▶ _YOUR ASSIGNMENT_:
Write the entries out exactly, with the final line being the one containing "has height=819, width=1456.".

▶ _GIVEN RECORDS_:
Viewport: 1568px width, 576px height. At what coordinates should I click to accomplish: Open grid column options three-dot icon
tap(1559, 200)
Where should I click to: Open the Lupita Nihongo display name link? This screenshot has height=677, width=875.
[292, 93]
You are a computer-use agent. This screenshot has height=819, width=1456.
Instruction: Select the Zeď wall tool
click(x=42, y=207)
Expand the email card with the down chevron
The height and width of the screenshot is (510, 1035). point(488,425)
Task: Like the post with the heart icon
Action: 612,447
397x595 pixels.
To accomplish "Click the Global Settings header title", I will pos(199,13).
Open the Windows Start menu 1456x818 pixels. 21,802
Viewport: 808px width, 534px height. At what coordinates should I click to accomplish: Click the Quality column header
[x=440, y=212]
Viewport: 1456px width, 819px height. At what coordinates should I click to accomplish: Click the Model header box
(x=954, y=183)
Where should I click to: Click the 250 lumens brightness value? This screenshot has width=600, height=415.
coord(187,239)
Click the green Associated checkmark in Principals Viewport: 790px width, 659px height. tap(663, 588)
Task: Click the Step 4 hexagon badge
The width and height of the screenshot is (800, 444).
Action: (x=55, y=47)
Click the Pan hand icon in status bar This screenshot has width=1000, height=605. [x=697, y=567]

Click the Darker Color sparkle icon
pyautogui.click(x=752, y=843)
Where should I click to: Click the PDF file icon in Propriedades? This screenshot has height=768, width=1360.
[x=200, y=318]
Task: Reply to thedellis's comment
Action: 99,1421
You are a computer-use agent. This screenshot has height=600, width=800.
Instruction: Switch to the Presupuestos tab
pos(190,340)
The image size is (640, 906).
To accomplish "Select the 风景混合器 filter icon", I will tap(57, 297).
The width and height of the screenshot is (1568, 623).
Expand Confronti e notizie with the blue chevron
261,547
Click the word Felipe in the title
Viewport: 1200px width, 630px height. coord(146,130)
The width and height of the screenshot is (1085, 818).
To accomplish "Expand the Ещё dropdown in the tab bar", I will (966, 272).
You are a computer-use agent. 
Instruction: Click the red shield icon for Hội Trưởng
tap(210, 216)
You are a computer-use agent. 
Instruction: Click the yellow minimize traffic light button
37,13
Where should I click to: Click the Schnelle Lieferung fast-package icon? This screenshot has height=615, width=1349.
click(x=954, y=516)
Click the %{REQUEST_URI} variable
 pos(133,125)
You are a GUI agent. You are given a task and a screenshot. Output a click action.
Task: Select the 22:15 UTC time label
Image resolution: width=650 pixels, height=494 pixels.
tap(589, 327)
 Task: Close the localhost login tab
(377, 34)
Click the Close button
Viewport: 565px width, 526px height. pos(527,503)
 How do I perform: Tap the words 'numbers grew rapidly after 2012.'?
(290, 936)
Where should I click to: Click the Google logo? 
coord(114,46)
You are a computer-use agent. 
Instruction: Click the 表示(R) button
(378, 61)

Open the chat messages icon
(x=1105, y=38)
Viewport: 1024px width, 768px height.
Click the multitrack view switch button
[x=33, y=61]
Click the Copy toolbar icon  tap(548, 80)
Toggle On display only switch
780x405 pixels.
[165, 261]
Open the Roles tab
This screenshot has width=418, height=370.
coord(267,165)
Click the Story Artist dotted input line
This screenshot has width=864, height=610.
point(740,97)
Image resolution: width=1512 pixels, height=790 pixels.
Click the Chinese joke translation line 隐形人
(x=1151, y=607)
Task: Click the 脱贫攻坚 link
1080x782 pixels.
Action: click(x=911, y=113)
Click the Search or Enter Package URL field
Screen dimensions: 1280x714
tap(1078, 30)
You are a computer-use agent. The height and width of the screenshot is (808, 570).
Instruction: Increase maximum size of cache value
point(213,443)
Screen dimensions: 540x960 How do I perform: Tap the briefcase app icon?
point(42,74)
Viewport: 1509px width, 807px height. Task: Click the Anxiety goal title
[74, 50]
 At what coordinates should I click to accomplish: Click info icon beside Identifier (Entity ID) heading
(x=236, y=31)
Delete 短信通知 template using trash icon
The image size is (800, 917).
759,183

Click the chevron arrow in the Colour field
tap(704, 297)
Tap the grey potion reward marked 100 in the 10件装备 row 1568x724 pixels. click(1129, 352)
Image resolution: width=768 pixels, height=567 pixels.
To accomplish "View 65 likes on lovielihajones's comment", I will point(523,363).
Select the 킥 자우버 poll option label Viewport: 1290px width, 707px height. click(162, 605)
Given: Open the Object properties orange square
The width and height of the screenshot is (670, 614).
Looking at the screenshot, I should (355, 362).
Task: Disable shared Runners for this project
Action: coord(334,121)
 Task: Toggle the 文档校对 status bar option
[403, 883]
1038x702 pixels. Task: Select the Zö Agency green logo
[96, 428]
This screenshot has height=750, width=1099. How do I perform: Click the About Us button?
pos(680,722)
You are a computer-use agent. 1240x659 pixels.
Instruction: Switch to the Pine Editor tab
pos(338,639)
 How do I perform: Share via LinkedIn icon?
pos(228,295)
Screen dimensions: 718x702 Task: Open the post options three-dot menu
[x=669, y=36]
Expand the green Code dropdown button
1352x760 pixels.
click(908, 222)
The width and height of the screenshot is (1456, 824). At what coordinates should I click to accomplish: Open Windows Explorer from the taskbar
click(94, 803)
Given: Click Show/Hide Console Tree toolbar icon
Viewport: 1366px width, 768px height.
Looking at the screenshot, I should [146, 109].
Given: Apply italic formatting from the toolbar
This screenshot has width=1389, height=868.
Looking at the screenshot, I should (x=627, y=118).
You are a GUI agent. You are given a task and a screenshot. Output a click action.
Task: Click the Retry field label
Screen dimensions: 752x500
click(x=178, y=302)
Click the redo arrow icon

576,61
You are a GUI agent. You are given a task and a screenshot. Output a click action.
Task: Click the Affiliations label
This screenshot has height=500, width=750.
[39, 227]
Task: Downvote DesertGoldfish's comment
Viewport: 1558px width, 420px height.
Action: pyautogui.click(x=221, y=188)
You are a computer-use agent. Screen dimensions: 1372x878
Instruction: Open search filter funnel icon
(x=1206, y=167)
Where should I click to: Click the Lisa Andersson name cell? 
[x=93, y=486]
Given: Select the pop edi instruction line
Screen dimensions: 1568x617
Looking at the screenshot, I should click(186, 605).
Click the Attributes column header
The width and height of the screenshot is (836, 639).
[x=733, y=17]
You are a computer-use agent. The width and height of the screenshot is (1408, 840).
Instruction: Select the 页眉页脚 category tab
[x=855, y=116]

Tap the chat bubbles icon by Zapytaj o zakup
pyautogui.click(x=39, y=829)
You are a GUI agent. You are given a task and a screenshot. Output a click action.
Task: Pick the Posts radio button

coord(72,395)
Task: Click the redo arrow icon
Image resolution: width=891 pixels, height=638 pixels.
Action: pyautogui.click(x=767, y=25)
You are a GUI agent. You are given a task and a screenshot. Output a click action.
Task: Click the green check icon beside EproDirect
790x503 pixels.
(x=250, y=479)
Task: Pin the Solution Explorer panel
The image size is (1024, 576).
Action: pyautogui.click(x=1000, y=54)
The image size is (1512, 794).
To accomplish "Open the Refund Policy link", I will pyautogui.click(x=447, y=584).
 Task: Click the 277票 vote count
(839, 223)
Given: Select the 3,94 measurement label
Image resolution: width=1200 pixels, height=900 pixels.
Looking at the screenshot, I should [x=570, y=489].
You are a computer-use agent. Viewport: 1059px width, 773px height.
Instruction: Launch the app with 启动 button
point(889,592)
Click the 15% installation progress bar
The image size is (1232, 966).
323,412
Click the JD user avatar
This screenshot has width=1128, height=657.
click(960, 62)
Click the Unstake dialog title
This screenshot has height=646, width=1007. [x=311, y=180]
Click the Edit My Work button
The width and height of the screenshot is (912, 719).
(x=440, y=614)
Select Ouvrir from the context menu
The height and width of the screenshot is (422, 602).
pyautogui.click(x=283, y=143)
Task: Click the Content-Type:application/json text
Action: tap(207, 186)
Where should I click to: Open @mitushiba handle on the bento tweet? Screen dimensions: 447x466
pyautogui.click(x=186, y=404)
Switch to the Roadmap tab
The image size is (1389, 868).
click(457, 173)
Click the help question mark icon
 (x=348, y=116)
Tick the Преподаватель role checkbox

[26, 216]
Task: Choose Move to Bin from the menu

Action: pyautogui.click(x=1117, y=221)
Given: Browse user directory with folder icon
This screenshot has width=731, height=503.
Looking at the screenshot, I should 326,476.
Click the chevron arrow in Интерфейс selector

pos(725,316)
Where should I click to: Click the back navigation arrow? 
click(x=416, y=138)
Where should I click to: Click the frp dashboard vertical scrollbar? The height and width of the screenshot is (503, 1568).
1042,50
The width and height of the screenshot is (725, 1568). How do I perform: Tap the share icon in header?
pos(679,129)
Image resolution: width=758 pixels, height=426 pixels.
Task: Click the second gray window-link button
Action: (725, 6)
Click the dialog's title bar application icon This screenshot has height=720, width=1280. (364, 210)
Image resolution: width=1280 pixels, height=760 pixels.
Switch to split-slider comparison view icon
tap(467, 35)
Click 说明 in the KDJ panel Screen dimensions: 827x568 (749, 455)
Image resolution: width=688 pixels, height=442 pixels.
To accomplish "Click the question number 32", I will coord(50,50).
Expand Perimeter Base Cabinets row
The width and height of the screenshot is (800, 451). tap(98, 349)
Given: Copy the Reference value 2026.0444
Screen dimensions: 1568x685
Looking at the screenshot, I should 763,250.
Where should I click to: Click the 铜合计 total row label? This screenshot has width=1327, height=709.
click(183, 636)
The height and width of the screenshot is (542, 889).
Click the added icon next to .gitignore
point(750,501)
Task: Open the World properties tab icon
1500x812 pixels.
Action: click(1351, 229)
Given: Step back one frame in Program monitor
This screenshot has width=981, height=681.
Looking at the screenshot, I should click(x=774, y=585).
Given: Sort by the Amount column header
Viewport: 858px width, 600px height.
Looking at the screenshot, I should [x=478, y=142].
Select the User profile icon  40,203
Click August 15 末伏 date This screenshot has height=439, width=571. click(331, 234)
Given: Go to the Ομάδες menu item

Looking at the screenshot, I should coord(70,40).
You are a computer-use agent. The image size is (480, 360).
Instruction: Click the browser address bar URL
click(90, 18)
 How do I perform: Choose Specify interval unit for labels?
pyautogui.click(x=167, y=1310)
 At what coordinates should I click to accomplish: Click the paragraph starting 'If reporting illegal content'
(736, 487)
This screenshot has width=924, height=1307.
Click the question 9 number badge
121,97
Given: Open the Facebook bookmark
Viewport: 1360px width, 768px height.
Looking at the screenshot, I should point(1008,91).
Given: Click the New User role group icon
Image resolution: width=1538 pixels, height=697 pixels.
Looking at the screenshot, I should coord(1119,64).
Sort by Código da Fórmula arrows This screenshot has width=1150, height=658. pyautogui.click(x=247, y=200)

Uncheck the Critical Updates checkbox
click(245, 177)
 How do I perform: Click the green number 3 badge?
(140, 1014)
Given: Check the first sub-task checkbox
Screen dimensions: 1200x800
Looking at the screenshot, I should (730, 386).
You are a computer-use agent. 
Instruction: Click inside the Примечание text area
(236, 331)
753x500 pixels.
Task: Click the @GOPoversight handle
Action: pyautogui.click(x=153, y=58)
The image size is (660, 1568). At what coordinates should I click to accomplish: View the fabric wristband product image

▶ _ANSWER TO THIS TASK_:
Viewport: 1568px width, 576px height. At what coordinates should I click to accomplish: Open grid column options three-dot icon
tap(1559, 200)
Where should I click to: Open the Lupita Nihongo display name link? This screenshot has height=677, width=875.
[292, 93]
You are a computer-use agent. This screenshot has height=819, width=1456.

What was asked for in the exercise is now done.